> DESCRIPTION OF THE TASK:
Hand back, word for word, the lines from the one containing "Task: Sort by the 物料级别 column sort arrows" to the end of the records, both included, and leave out pictures.

> Records drawn from a dataset:
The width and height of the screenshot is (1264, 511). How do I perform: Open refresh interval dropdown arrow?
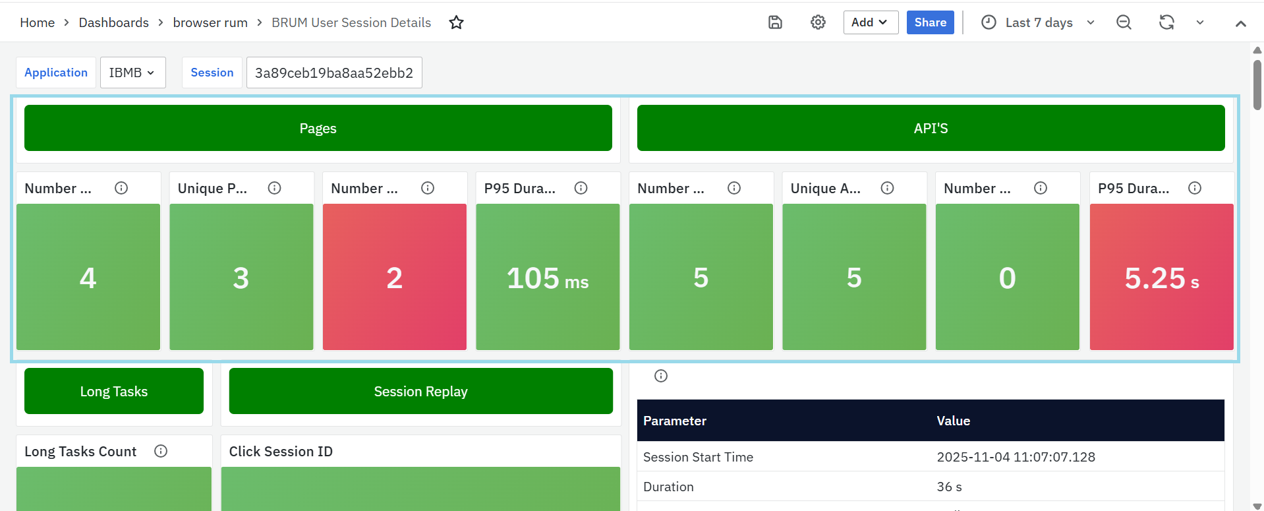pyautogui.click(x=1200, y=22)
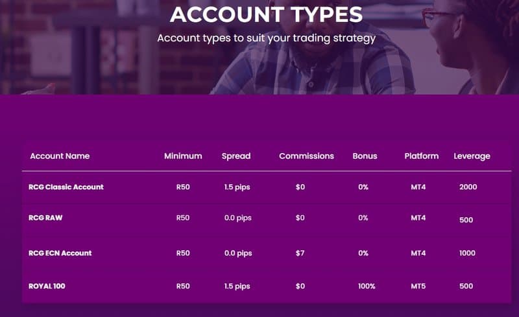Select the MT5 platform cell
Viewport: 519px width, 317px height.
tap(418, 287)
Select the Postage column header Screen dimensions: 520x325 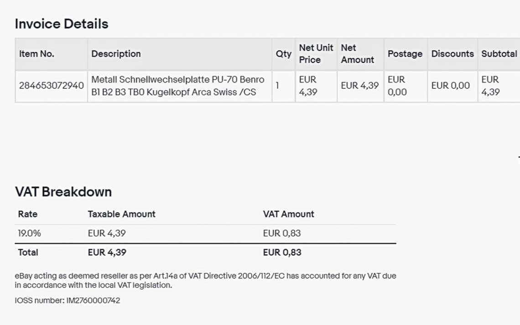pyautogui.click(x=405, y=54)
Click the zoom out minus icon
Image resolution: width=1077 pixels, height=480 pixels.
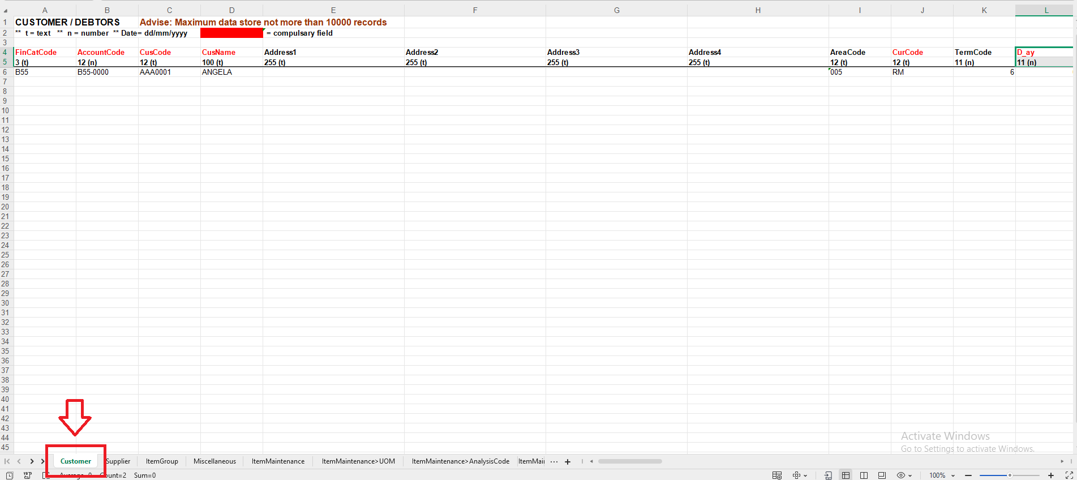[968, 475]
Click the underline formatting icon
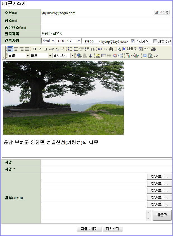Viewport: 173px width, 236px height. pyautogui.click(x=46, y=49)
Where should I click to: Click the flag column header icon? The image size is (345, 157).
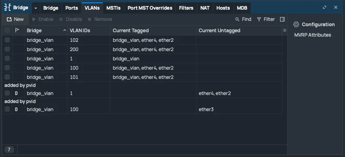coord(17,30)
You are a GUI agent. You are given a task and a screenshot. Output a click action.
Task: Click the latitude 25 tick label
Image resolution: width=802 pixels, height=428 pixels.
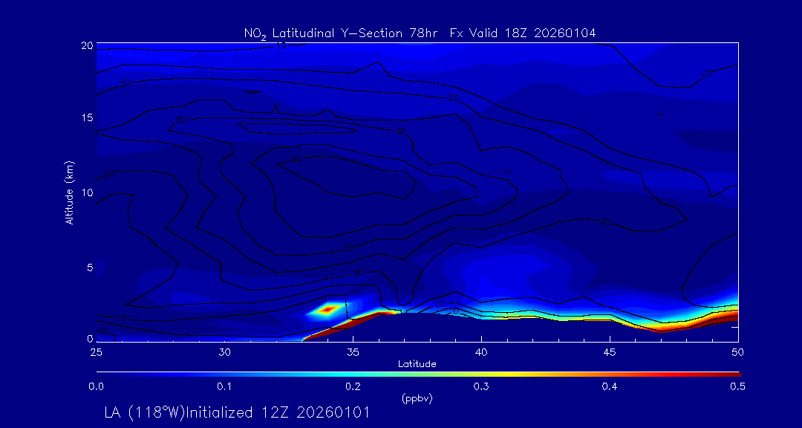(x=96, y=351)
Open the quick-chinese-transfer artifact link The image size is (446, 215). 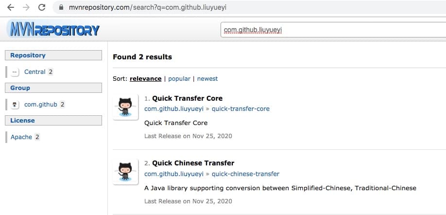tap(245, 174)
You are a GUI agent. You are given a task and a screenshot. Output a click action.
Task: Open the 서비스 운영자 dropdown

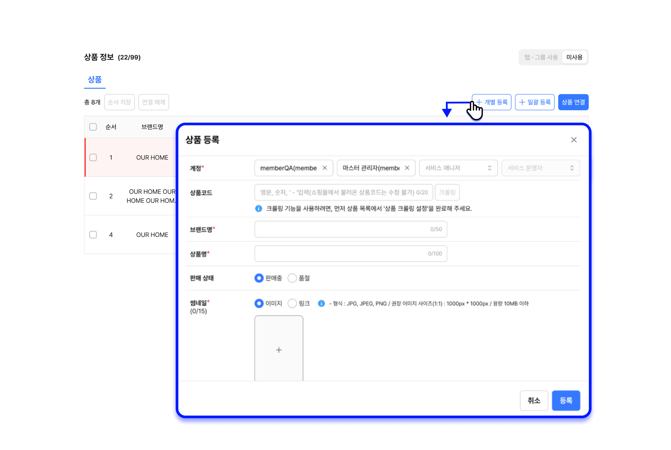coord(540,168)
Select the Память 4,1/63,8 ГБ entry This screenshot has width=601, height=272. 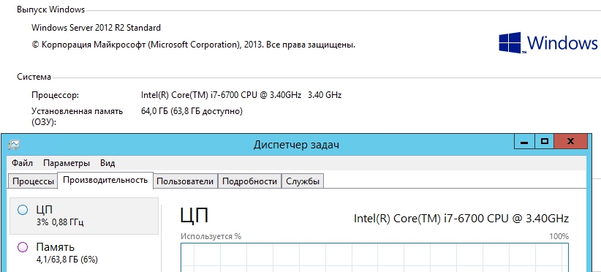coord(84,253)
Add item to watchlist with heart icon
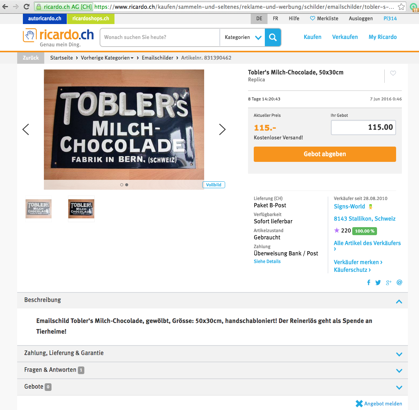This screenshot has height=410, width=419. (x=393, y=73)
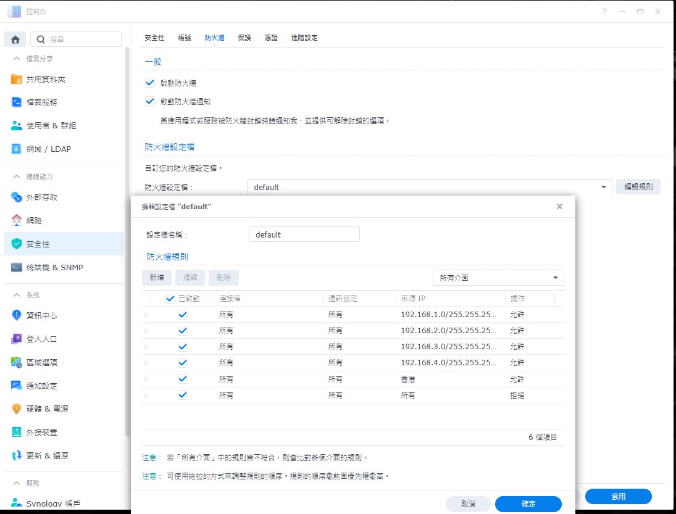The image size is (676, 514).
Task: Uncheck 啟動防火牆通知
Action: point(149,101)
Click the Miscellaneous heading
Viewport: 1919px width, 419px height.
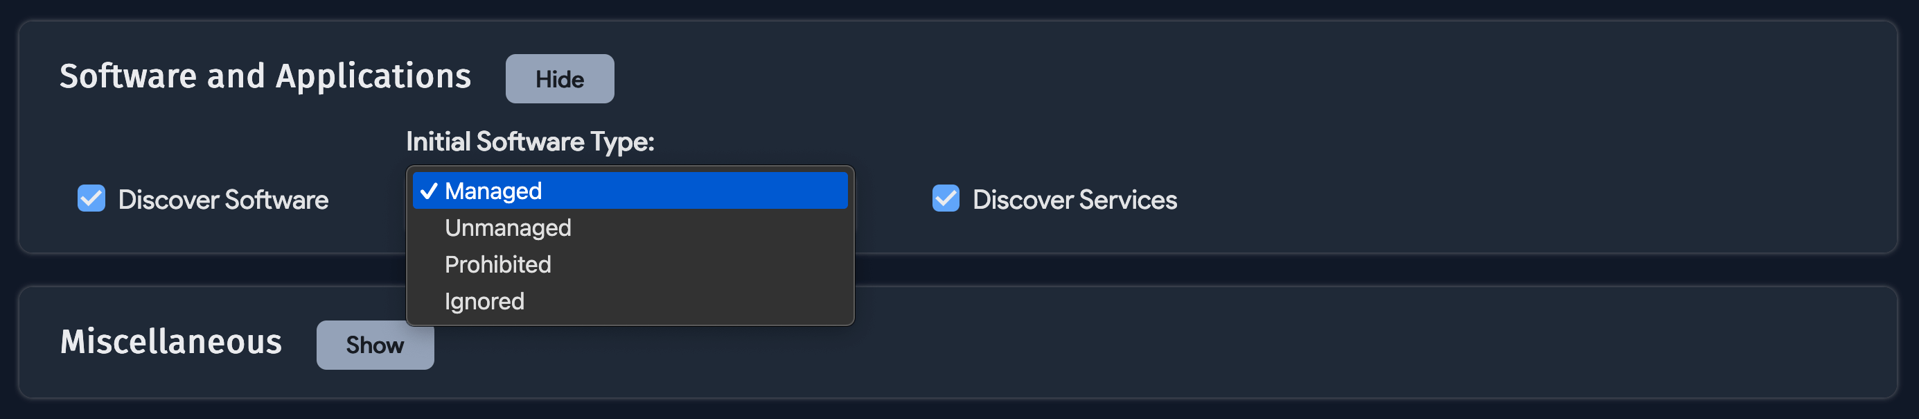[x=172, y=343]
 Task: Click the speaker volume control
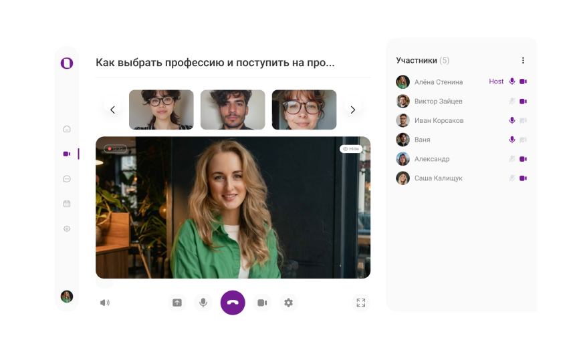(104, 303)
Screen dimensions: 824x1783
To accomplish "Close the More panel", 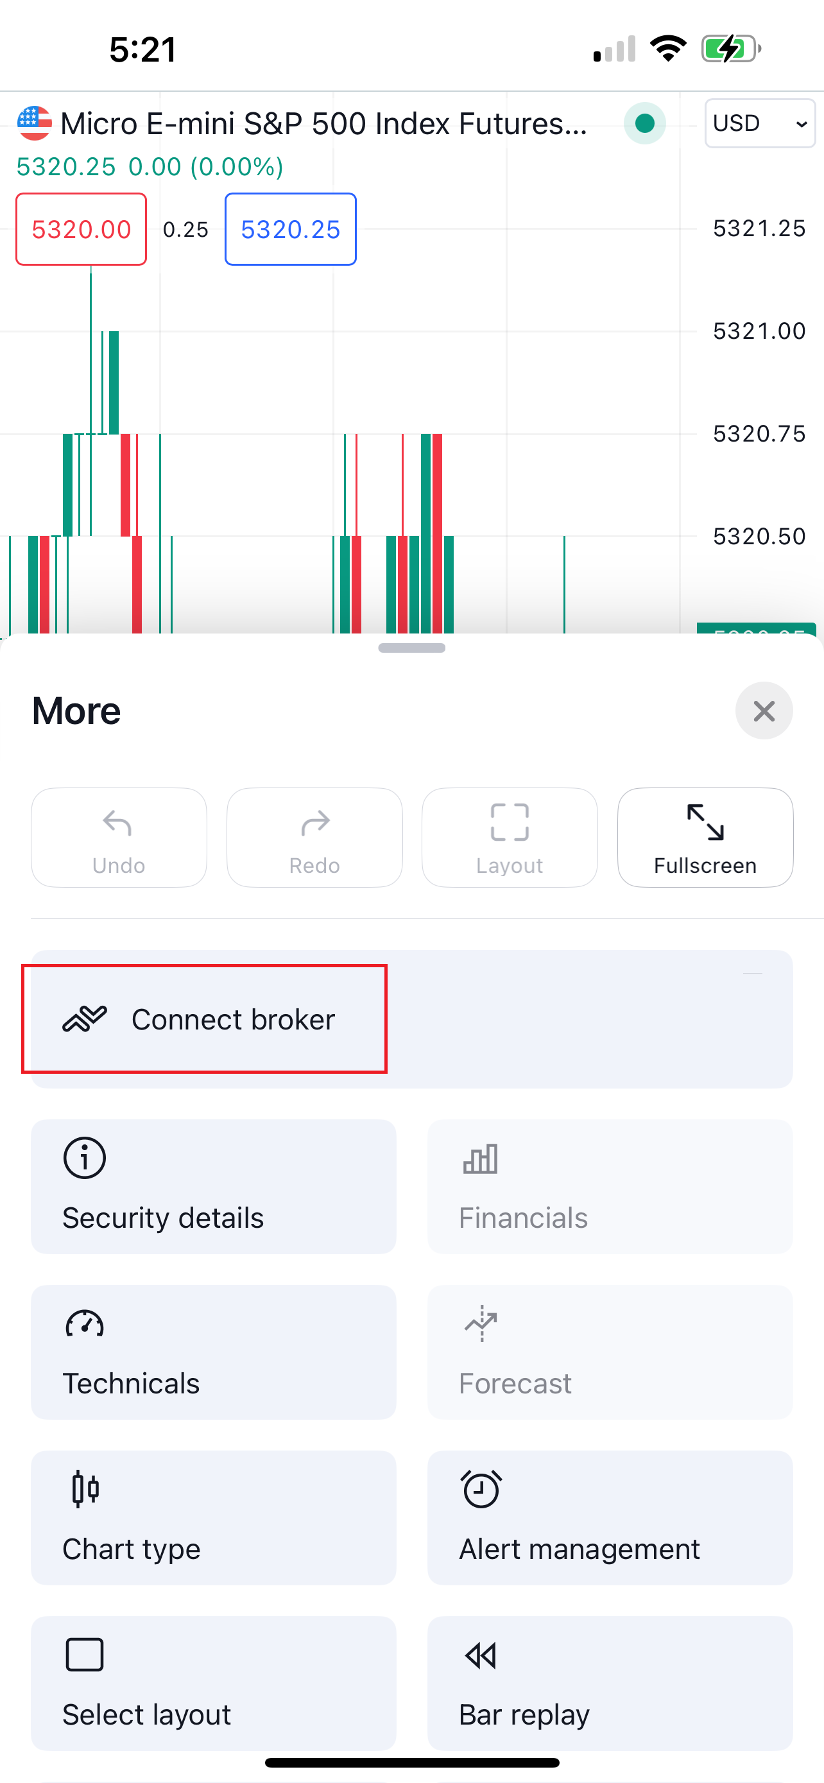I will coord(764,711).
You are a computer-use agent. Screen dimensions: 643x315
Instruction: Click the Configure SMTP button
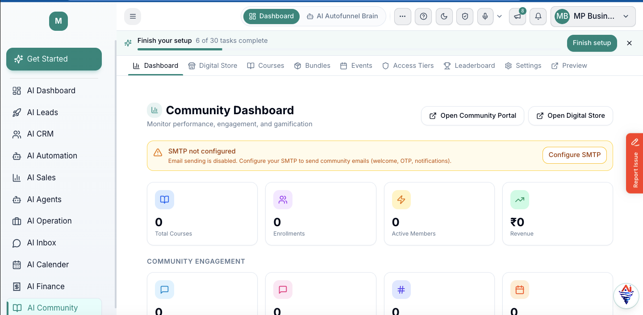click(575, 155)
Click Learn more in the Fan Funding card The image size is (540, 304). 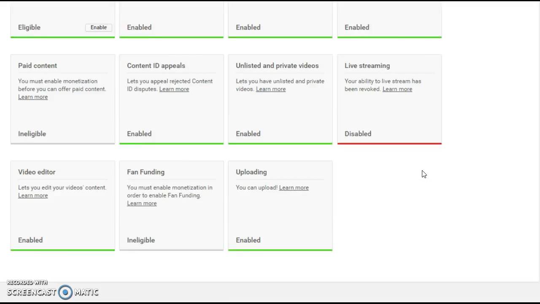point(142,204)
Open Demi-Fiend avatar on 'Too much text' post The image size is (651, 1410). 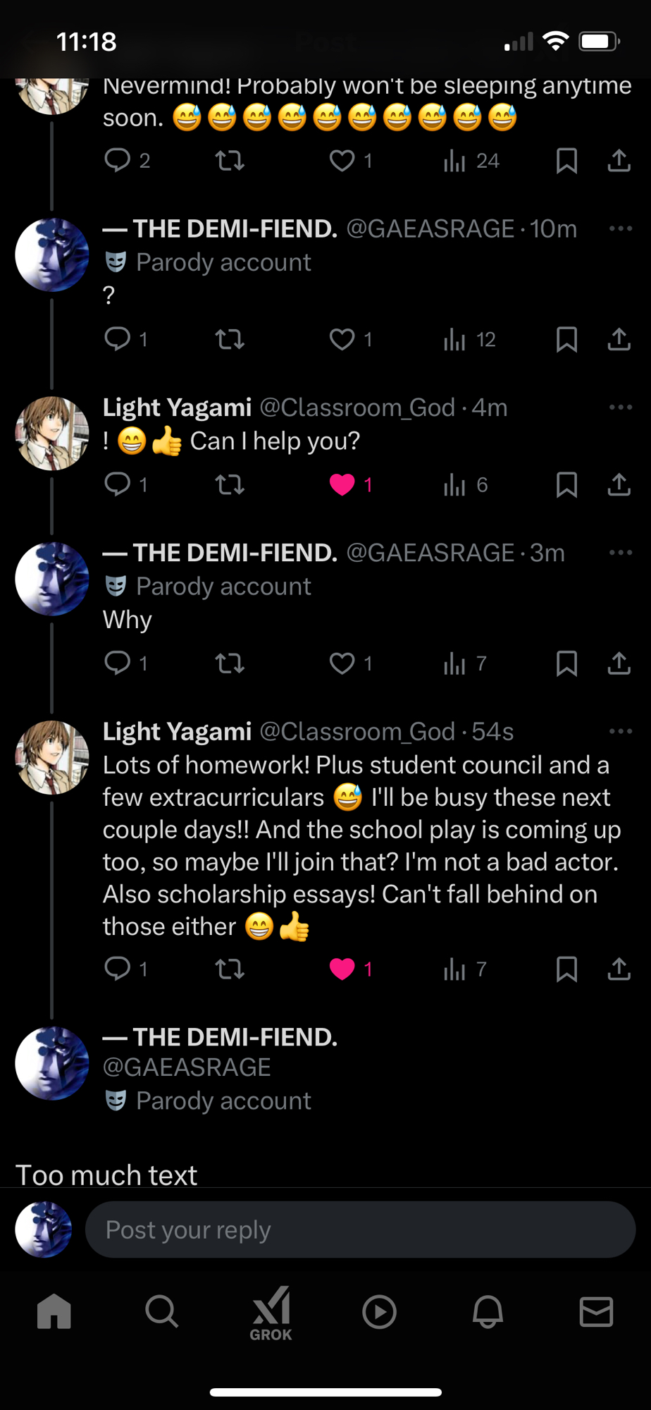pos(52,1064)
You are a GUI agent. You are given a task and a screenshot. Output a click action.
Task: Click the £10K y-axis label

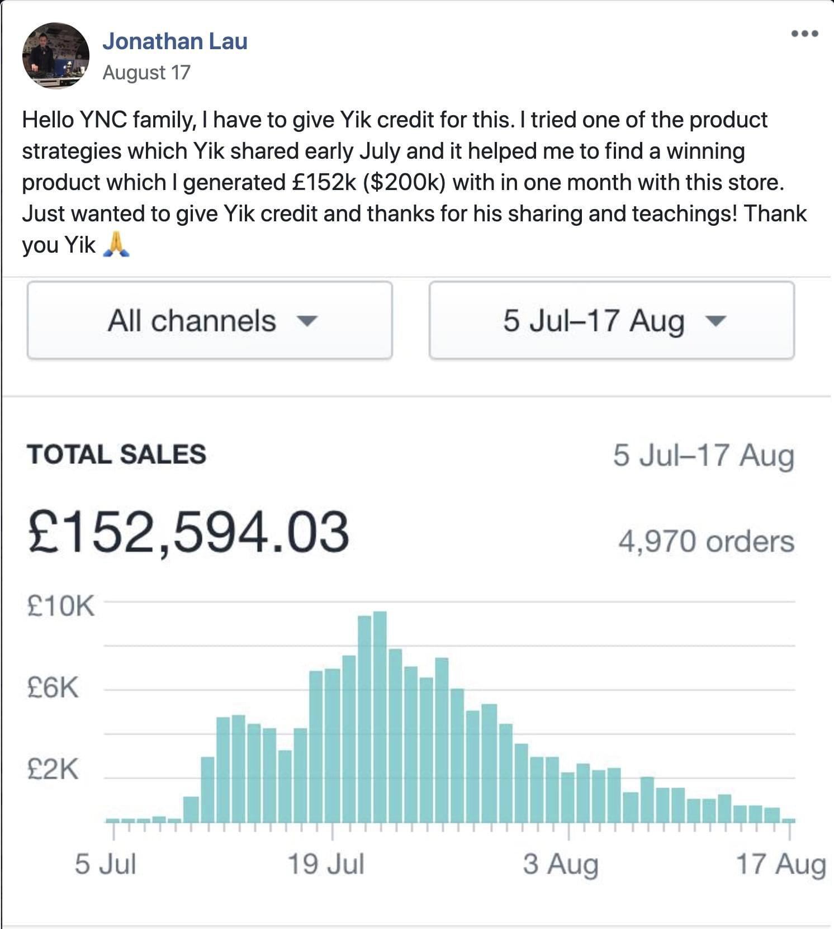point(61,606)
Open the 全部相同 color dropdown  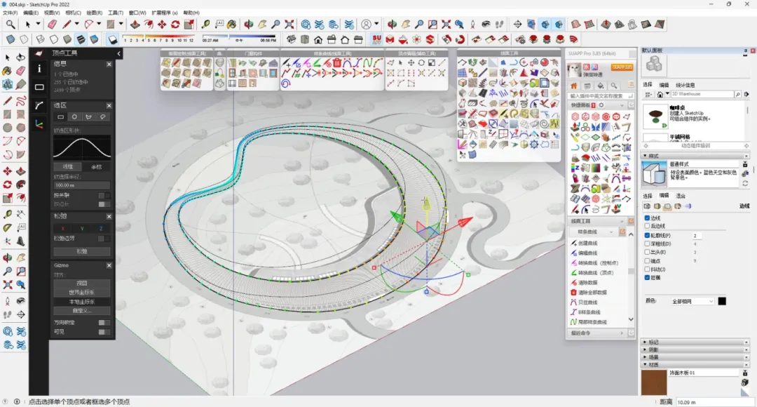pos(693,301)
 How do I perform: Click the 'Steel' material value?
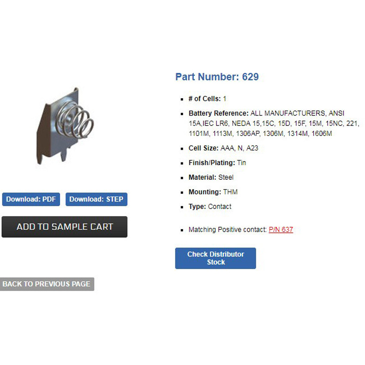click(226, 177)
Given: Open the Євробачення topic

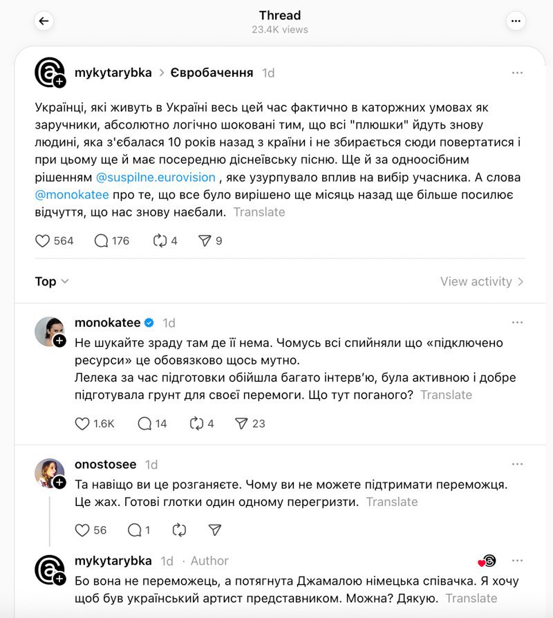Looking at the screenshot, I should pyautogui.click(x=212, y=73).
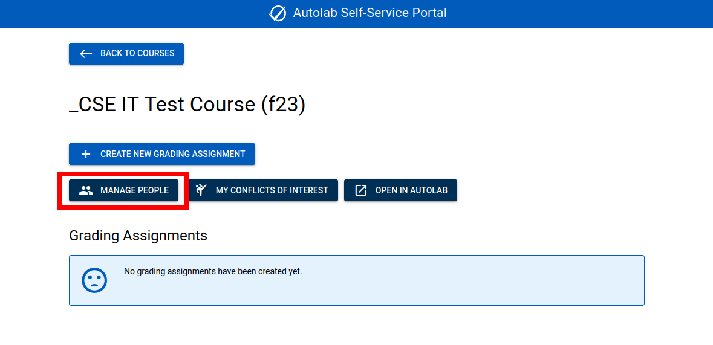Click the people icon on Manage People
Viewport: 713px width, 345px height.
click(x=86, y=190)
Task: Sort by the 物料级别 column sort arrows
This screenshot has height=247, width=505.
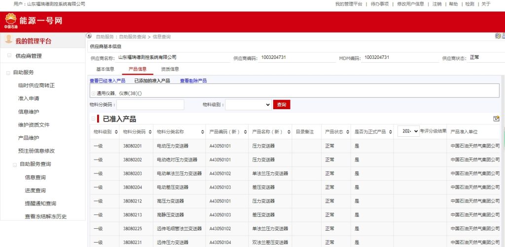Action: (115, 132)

> WRITTEN RESPONSE:
Task: Sort by the 物料级别 column sort arrows
This screenshot has height=247, width=505.
Action: (115, 132)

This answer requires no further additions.